Single human pose estimation model based on https://arxiv.org/abs/1906.04104.
Metric | Value |
---|---|
AP(coco orig) | 69.04% |
GFlops | 60.125 |
MParams | 33.165 |
Source framework | PyTorch* |
Name: "data" , shape: [1x3x384x288] - An input image in the format [BxCxHxW], where:
- B - batch size
- C - number of channels
- H - image height
- W - image width
Expected color order - RGB. Mean values - [123.675,116.28,103.53]. Scale values - [58.395,57.12,57.375]

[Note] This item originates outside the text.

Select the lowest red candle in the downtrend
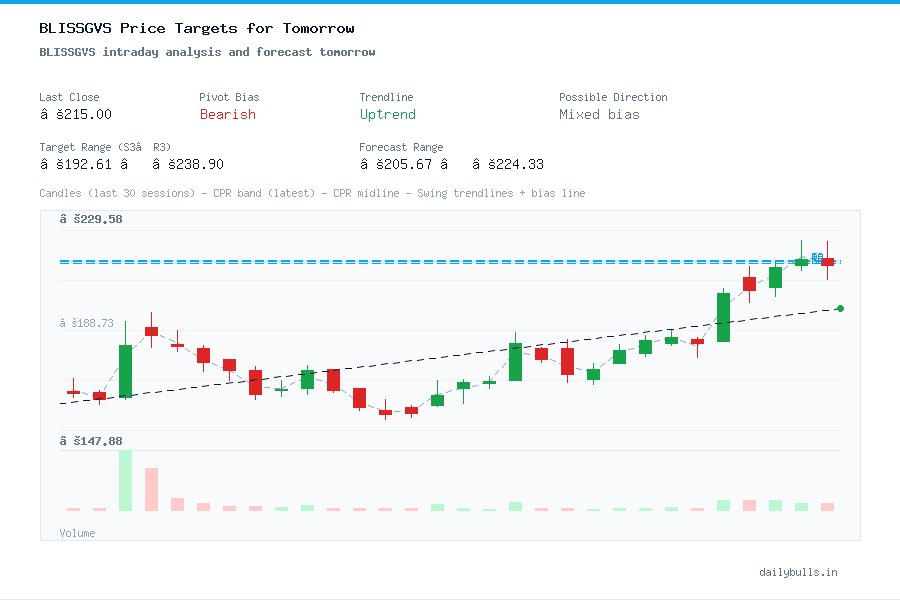385,412
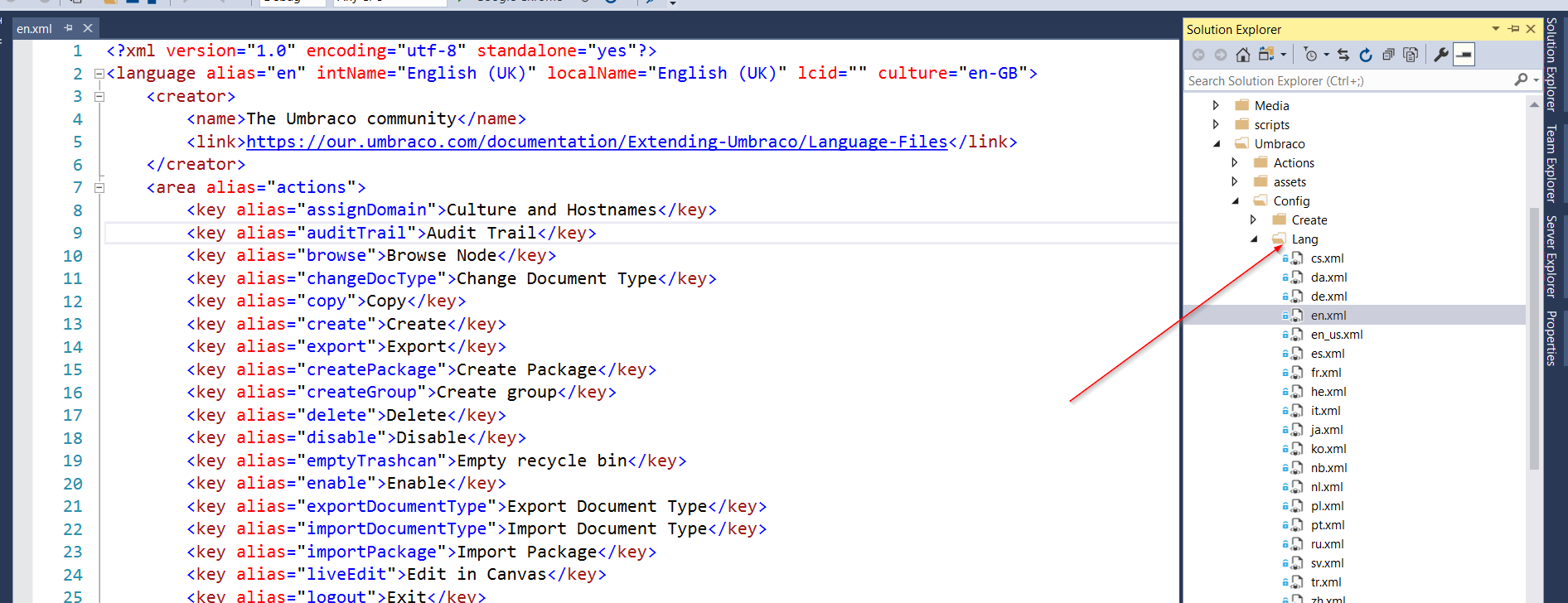Image resolution: width=1568 pixels, height=603 pixels.
Task: Toggle pin on the en.xml tab
Action: coord(69,28)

Name: "data" , shape: [1x3x384x288] - An input image in the format [BxCxHxW], where:
- B - batch size
- C - number of channels
- H - image height
- W - image width
Expected color order: BGR.
The net outputs list of tensor. Count of list elements is 6. Every tensor with shapes: [1x17x48x36] ( For every keypoint own heatmap). The six outputs are necessary in order to calculate the loss in during training. But in the future, for obtaining the results of prediction and postprocessing them, the last output is used. Each following tensor gives more accurate predictions ( in context metric AP).
The net outputs tensor with shapes: [1x17x48x36]. ( For every keypoint own heatmap)
You can download models and if necessary convert them into Inference Engine format using the Model Downloader and other automation tools as shown in the examples below.
An example of using the Model Downloader:
python3 <omz_dir>/tools/downloader/downloader.py --name <model_name>
An example of using the Model Converter:
python3 <omz_dir>/tools/downloader/converter.py --name <model_name>
The original model is distributed under the Apache License, Version 2.0. A copy of the license is provided in APACHE-2.0.txt.
[*] Other names and brands may be claimed as the property of others.